- IOC code: ALB
- NOC: Albanian National Olympic Committee
- Medals Ranked 18th: Gold 13 Silver 20 Bronze 22 Total 55

Mediterranean Games appearances (overview)
- 1987; 1991; 1993; 1997; 2001; 2005; 2009; 2013; 2018; 2022; 2026;

= Albania at the Mediterranean Games =

Albania has competed at every celebration of the Mediterranean Games since the 1987 Mediterranean Games. As of 2026, Albanian athletes have won a total of 55 medals. The country's ranking in the history of the Games is the 18th place.

== History ==
Albania participate for the first time in their history at the Mediterranean Games in 1987 Syria. It would be their most successful participanton, as Albania secured eight medals in which they won three gold medals in total. Two by the females in Basketball and Volleyball, and by men Shooter Kirsti Robo. Albania would also secure three medals in Athletics in which Ajet Toska won silver in hammer throw and bronze by Pavlina Evro in the 800 meters run. Albania would finish their first ever Mediterranean Games in 11th place. Their best result so far at this competition.

==Medal tables==

===Medals by Mediterranean Games===

| Games | Athletes | Gold | Silver | Bronze | Total | Rank |
| 1987 Latakia |  | 3 | 1 | 4 | 8 | 11 |
| 1991 Athens |  | 0 | 4 | 4 | 8 | 15 |
| 1993 Languedoc-Roussillon |  | 0 | 2 | 0 | 2 | 14 |
| 1997 Bari |  | 0 | 1 | 1 | 2 | 15 |
| 2001 Tunis | 42 | 0 | 1 | 0 | 1 | 16 |
| 2005 Almería | 58 | 0 | 2 | 4 | 6 | 17 |
| 2009 Pescara | 151 | 2 | 4 | 0 | 6 | 13 |
| 2013 Mersin | 50 | 3 | 2 | 5 | 10 | 13 |
| 2018 Tarragona | 59 | 1 | 1 | 0 | 2 | 20 |
| 2022 Oran | 50 | 2 | 1 | 1 | 4 | 18 |
| 2026 Taranto | 72 | 2 | 1 | 3 | 6 | 16 |
| Total |  | 13 | 20 | 22 | 55 | 18 |
|---|---|---|---|---|---|---|

===Medals by sport===

| Sport | Gold | Silver | Bronze | Total |
| Weightlifting | 6 | 11 | 12 | 29 |
| Wrestling | 2 | 2 | 4 | 8 |
| Athletics | 2 | 2 | 3 | 7 |
| Shooting | 1 | 4 | 2 | 7 |
| Volleyball | 1 | 0 | 0 | 1 |
| Basketball | 1 | 0 | 0 | 1 |
| Boxing | 0 | 1 | 1 | 2 |
| Total | 13 | 20 | 23 | 55 |

==== Medals at the Mediterranean Beach Games ====

Albania won so far two medals at the Mediterranean Beach Games in which being one Gold and one bronze, since their debut. Both in the Sport of Beach Wrestling.

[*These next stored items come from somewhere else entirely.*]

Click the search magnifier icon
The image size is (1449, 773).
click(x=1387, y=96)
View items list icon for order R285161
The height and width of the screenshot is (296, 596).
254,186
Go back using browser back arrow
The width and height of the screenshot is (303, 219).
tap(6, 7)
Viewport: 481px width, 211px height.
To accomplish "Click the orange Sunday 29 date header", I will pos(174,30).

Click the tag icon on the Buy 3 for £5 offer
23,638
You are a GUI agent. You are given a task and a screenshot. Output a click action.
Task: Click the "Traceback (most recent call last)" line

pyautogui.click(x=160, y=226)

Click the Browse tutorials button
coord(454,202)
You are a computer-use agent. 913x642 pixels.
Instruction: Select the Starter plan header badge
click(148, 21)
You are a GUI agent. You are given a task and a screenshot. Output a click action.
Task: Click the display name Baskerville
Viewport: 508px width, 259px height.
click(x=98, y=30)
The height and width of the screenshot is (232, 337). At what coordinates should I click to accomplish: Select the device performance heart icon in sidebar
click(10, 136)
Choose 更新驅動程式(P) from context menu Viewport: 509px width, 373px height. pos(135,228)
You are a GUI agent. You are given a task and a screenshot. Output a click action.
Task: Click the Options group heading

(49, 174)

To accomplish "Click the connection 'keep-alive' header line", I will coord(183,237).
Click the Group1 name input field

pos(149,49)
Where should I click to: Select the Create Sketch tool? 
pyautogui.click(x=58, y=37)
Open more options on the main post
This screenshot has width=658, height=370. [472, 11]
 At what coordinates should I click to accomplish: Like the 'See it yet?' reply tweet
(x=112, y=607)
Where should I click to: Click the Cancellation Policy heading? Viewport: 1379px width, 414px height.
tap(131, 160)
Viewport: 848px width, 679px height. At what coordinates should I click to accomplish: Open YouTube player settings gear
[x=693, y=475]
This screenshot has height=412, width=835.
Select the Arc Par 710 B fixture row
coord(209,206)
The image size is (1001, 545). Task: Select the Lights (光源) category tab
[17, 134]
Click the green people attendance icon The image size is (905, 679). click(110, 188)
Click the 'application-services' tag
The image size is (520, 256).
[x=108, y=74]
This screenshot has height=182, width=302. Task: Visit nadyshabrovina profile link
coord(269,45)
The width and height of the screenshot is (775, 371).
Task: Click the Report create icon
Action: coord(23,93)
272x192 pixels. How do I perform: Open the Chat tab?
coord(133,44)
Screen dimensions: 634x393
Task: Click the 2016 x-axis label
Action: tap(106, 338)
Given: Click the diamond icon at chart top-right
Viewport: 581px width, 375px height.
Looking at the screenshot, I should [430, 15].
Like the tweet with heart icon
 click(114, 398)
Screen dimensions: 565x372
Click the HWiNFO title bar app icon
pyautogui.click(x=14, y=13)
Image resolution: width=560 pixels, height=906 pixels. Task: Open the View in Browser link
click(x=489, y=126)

| Sport | Gold | Silver | Bronze | Total |
| Beach Wrestling | 1 | 0 | 1 | 2 |
| Total | 1 | 0 | 1 | 2 |

==Athletes with most medals==

The Albanian athletes with the most medals won in the history of the Mediterranean Games is female athlete Luiza Gega, who won three medals in total for Albania. Most recently she won the gold medal for the second time running in her career, at the 2022 Mediterranean Games in Oran. The second most successful Albanian medalist at the Mediterranean games is female Weightlifter Romela Begaj she won in total four medals.
Gold in 2009 and two medals in 2013 one bronze and silber medals in the Women's -63 kg category. The other one's in this list being male weightlifter Daniel Godelli and Erkand Qerimaj. Each with two medal wins.

| Athlete | Sport | Games |  |  |  | Total |
|---|---|---|---|---|---|---|
| Luiza Gega | Athletics | 2022, 2018, 2013 | 2 | 1 | 0 | 3 |
| Daniel Godelli | Weightlifting | 2013, | 2 | 0 | 0 | 2 |
| Romela Begaj | Weightlifting | 2013 2009, 2005 | 1 | 1 | 2 | 4 |
| Briken Calja | Weightlifting | 2026 2013, 2009 | 1 | 1 | 1 | 3 |
| Erkand Qerimaj | Weightlifting | 2022, 2009 | 1 | 1 | 0 | 2 |

Notes: athletes in bold are still active.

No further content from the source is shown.